[Given instruction 1] Turn the rows into a JSON list of strings, one string per row. Begin at the row containing "Defund the Police" and end after the row containing "Donald Trump".

[Excerpt provided]
----
Uh…… yeah.
I’m writing this late on Election Day eve. Or technically early in the morning, but I haven’t been to bed yet. And I need to get there soon, so this may be short. But I committed to a weekly post and so here we are.
I’m not gonna lie, I’m anxious about tomorrow. I’m scared. I’m hopeful and excited too. I’m an entire bundle of nerves, wrapped around a ping pong ball bouncing everywhere. I’m a mixed metaphor and I don’t even have the patience to unravel it.
I’ve already unfriended someone on social media just for being a little too 2016-era bro-y for my taste. I’m not sorry. I’m having guests visit on Wednesday and my house is a mess and I’m having complete executive dysfunction reconciling these two things. I can’t focus and I can’t sleep and I can’t move. I had potato chips and wine for dinner.
How are you?
Yeah, it be like that.
Honestly, I would have been surprised if the card I pulled for the week wasn’t a sword.
----
[Data shown]
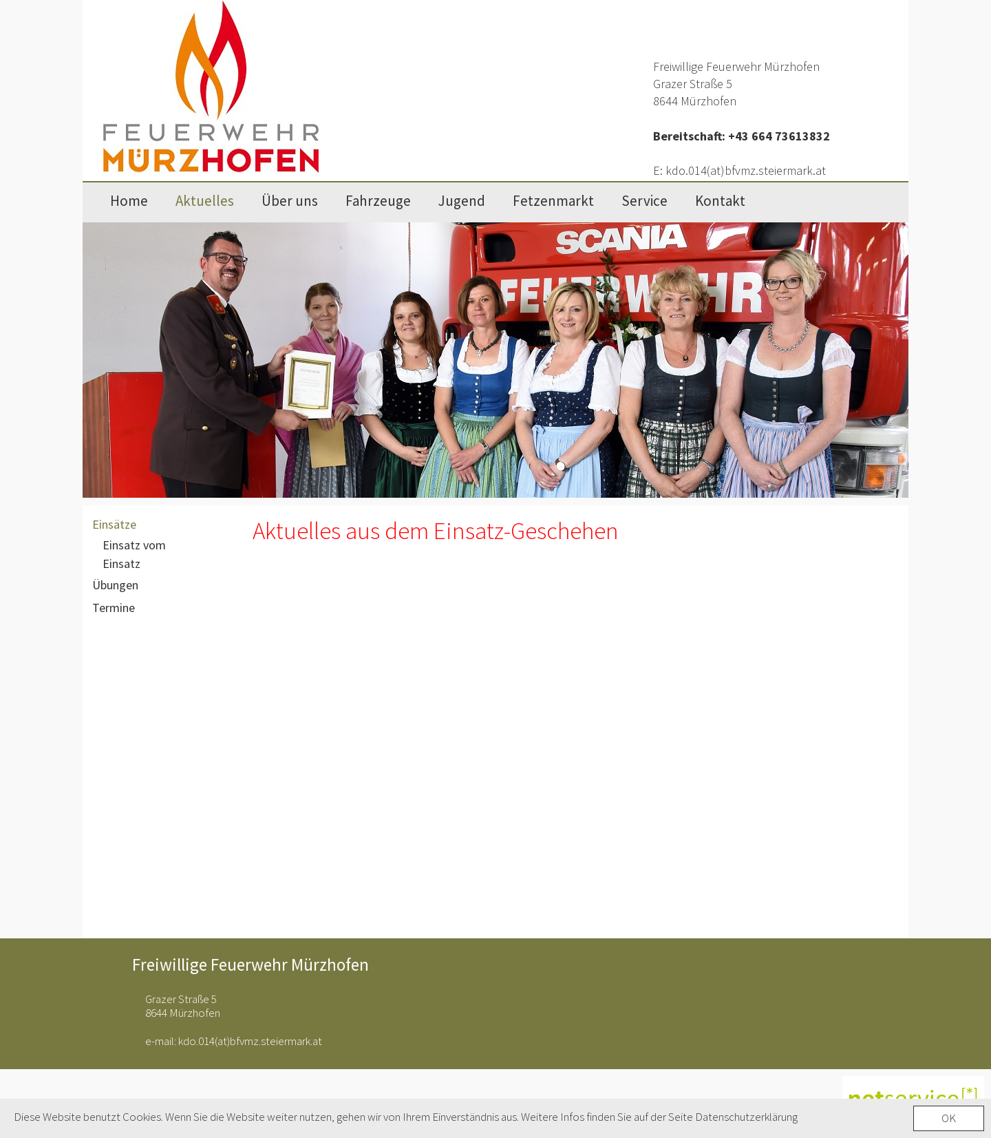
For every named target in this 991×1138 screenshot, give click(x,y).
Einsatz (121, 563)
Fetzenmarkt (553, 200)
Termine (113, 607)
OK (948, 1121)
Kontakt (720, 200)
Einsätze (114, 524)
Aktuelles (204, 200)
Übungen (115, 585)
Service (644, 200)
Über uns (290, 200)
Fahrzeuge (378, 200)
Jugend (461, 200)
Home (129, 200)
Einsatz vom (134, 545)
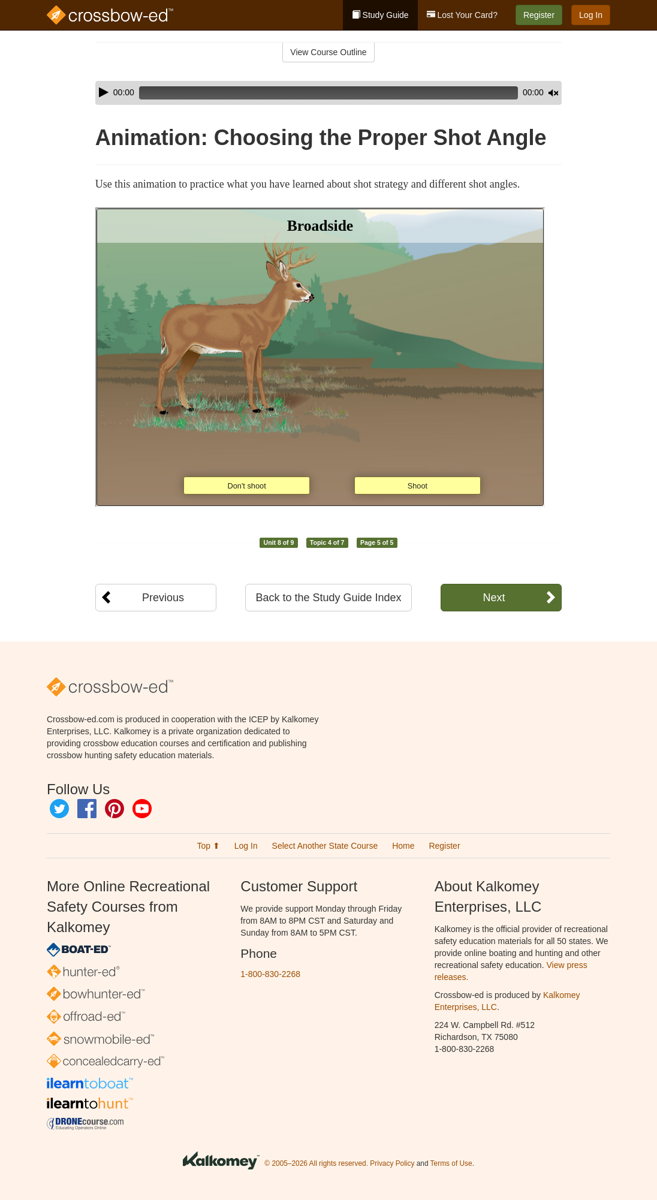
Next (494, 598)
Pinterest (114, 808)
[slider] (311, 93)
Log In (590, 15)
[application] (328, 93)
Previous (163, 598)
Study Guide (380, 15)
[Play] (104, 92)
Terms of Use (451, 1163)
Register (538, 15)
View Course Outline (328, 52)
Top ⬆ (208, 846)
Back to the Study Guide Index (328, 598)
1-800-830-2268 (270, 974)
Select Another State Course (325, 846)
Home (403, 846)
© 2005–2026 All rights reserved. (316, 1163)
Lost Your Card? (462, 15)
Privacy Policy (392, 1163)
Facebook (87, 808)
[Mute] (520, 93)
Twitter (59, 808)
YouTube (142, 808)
----
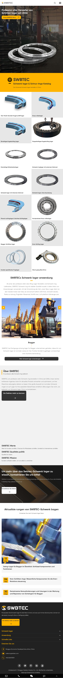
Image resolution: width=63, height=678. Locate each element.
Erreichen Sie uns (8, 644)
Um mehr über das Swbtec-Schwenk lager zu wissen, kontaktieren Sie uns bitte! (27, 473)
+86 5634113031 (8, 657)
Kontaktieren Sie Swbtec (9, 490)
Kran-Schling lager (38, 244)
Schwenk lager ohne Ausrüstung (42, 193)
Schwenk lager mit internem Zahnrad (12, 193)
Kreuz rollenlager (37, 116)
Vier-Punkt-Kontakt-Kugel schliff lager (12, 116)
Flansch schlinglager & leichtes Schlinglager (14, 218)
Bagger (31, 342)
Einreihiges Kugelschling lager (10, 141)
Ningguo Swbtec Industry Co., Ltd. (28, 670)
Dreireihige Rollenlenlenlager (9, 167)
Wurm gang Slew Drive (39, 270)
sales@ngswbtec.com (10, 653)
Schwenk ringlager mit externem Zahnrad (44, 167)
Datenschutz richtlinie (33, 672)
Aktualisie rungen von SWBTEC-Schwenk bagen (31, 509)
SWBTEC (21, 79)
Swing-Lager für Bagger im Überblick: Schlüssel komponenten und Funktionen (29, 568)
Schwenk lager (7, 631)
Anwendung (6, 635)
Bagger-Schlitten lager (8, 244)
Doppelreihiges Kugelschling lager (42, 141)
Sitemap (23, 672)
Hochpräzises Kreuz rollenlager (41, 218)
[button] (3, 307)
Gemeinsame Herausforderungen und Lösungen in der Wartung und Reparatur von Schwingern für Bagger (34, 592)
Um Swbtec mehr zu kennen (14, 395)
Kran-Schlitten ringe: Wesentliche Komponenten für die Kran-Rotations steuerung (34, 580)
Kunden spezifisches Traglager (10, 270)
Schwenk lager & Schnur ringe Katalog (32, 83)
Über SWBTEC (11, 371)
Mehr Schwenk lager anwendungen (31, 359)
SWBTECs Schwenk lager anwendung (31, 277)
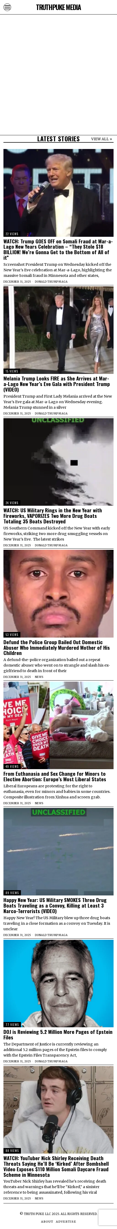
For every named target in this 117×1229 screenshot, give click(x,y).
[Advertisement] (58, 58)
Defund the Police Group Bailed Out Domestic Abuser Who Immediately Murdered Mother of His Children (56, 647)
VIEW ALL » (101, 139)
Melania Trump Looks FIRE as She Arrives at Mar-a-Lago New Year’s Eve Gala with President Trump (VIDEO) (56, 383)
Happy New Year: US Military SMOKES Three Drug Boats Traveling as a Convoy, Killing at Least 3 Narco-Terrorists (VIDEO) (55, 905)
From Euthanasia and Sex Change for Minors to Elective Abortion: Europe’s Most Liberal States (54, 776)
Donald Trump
----
[Given instruction 2] According to the Election Day eve post, why does the writer publish it even though it is late at night and they need to get to bed soon?

[Worked solution 1]
[
  "Defund the Police Group Bailed Out Domestic Abuser Who Immediately Murdered Mother of His Children (56, 647)",
  "VIEW ALL » (101, 139)",
  "Melania Trump Looks FIRE as She Arrives at Mar-a-Lago New Year’s Eve Gala with President Trump (VIDEO) (56, 383)",
  "Happy New Year: US Military SMOKES Three Drug Boats Traveling as a Convoy, Killing at Least 3 Narco-Terrorists (VIDEO) (55, 905)",
  "From Euthanasia and Sex Change for Minors to Elective Abortion: Europe’s Most Liberal States (54, 776)",
  "Donald Trump"
]

[Worked solution 2] The writer committed to a weekly post, so they are writing it despite the late hour, even if it ends up short.